Chief executive Whitey Basson said the sustained pressure on consumer disposable income was evident in the slowdown in sales growth at South African supermarkets, the largest division, which increased sales by 8.7 percent.
Shoprite’s 196 supermarkets outside South Africa increased sales by 26.8 percent compared with the previous year.
Taken at constant currencies, growth was 16.2 percent. Amid highly competitive market conditions, the furniture division was able to grow turnover by 12.2 percent.
Beelders maintained that the group’s turnover growth was good, in a tough operating environment.
He believed that in tough times consumers traded down and the Shoprite chain, in particular, was probably a beneficiary of this trend. The group’s South African operations grew turnover by 7.6 percent in the first half to December last year and the growth rate accelerated to 8.7 percent for the full year.
Beelders felt that the total turnover increase of 10.5 percent was a good number. Traditionally, the group’s operational gearing had resulted in a higher rate of growth in the bottom line.
“Shoprite was also well represented across living standards measures (LSMs) as opposed to other South African retailers who have a mid- to upper-LSM focus,” he said. This, in his view, made the group slightly more defensive in the difficult consumer environment, which the economy was currently experiencing.
Chris Gilmour, a retail analyst at Absa Investments, said Shoprite’s R100bn turnover was significant relative to other players in this market. “Among all the retailers, whether in the food or clothing sector, nobody else has achieved R100bn turnover,” he said.
He said this kind of turnover would give Shoprite an advantage in scoring contractual rebates from manufacturers, which are based on selling high volumes of products. “The bigger the volume you sell the bigger the rebate, which gives a retailer buying power.”
He believed that through its good supply chain infrastructure, which included central distribution centres, “Shoprite is so big that [it is] able to get preferential deals from suppliers that other smaller retailers are not able to get”.
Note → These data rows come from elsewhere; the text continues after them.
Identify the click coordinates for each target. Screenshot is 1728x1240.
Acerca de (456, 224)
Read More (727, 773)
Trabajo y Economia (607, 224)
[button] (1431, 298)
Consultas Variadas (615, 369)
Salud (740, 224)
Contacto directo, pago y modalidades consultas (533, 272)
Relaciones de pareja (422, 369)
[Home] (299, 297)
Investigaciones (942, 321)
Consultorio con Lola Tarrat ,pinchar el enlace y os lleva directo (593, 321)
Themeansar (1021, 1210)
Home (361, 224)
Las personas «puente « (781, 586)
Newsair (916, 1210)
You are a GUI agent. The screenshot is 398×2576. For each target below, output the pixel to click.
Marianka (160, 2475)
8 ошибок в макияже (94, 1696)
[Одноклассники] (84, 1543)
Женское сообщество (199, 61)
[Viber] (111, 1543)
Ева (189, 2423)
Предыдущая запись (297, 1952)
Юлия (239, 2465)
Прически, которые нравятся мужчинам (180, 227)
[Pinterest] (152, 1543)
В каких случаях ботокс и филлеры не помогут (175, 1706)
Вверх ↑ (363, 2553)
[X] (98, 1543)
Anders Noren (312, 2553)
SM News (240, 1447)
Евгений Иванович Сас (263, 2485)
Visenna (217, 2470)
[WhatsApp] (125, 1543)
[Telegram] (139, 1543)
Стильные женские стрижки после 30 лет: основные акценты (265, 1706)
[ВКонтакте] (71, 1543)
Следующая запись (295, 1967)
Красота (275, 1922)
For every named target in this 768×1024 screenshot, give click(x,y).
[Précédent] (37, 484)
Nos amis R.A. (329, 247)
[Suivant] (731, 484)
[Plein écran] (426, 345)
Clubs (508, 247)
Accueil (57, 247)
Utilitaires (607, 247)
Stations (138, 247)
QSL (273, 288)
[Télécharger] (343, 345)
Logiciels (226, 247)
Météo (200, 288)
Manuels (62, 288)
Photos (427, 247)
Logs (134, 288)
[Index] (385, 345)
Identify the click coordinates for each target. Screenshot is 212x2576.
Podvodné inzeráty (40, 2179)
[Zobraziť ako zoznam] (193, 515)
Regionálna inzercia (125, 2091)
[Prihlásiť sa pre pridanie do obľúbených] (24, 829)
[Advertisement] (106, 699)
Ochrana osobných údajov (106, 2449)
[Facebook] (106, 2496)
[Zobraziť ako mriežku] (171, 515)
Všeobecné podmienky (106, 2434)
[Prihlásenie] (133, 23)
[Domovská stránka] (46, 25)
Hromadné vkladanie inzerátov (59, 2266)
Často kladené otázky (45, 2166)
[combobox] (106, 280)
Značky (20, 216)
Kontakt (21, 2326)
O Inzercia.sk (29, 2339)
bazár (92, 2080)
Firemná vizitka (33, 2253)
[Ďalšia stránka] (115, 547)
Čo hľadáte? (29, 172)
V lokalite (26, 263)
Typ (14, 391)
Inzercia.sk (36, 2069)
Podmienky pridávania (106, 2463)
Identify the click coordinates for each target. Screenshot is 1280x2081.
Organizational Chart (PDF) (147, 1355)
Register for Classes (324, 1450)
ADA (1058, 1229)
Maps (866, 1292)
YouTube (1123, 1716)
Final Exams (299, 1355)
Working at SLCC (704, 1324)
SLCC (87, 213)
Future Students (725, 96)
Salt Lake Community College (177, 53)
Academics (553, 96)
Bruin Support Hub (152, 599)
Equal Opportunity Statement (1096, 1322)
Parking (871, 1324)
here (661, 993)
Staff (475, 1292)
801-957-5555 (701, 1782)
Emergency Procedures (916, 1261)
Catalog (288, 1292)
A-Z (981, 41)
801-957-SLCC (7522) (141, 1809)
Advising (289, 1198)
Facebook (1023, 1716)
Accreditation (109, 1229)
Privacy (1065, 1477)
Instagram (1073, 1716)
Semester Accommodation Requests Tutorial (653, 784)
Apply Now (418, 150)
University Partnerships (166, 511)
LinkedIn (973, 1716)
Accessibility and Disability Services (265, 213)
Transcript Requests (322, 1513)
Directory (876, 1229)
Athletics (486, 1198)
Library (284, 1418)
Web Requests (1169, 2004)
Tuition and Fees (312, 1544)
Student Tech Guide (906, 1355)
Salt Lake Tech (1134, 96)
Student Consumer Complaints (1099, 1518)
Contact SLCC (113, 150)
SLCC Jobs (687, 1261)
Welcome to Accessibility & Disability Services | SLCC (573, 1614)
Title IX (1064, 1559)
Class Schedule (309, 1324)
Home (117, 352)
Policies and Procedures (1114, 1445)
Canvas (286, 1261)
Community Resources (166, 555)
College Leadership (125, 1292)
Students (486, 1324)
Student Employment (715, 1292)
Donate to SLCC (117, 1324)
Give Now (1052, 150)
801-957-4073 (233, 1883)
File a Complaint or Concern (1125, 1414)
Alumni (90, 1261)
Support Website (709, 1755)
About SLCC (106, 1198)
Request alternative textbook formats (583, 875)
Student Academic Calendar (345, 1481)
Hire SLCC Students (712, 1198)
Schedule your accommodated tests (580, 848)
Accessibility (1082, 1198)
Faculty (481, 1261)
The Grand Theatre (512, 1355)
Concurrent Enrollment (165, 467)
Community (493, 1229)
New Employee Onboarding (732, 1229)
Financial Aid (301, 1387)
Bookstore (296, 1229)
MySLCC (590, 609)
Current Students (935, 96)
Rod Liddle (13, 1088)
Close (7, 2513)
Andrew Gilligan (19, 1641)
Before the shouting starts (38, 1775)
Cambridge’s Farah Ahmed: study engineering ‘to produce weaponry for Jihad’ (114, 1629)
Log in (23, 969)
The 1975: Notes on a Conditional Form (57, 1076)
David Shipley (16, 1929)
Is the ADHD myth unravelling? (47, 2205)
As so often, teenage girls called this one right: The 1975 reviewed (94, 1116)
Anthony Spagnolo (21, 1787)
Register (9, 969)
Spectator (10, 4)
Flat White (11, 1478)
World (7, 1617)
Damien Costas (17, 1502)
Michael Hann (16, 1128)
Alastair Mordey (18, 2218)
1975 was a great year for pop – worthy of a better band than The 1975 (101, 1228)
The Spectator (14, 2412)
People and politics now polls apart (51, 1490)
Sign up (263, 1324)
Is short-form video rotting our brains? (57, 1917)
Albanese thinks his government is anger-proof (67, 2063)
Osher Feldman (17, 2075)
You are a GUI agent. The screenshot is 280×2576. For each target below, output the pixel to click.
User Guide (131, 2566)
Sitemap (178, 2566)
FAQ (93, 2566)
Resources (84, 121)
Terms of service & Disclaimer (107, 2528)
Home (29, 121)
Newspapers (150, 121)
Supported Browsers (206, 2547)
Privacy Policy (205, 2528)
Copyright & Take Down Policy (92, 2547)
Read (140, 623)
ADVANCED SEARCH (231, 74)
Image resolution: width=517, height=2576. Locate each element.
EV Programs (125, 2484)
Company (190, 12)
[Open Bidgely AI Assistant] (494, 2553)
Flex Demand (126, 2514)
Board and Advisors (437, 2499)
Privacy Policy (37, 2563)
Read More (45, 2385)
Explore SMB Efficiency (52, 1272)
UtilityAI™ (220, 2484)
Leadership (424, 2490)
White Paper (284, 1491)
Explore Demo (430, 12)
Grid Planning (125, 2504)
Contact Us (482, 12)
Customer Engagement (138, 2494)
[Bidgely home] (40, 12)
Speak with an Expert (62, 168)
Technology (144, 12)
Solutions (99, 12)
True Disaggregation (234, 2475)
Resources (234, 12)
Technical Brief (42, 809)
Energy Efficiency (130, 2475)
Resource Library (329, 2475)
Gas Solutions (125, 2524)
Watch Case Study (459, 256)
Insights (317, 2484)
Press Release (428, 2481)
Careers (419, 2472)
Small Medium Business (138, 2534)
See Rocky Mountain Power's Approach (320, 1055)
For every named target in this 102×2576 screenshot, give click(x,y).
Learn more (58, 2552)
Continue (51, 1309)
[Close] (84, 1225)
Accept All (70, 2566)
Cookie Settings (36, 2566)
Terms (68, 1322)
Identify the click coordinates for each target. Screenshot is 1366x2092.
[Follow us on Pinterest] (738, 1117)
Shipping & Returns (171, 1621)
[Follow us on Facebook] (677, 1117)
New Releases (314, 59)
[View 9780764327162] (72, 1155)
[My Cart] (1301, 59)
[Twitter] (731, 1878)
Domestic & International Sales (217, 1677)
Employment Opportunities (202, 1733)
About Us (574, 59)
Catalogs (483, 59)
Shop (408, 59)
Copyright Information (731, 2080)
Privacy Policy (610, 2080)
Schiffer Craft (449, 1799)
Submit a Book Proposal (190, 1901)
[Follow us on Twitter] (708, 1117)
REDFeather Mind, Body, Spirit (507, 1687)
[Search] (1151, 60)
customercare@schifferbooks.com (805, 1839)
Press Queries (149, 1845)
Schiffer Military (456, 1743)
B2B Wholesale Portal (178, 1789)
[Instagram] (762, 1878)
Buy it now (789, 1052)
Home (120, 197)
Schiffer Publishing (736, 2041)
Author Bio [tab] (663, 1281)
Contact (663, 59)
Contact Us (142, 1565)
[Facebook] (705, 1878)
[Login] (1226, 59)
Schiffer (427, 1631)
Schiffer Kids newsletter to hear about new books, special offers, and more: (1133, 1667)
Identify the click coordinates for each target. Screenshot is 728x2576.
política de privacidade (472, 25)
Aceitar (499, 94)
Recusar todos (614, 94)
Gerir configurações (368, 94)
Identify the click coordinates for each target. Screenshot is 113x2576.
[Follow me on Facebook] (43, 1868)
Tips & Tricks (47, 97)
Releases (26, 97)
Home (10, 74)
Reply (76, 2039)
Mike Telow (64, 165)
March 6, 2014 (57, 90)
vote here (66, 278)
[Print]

Gilmour said the economy was in a difficult place, particularly at the low end of the market. He said Shoprite’s local sales numbers were not a surprise because it operated in that end of the market. “The ability to spend in this part of the economy has been squeezed by other expenses, including debt,” he said.
Shoprite’s shares gained 2.96 percent to close at R163.05 on the JSE yesterday.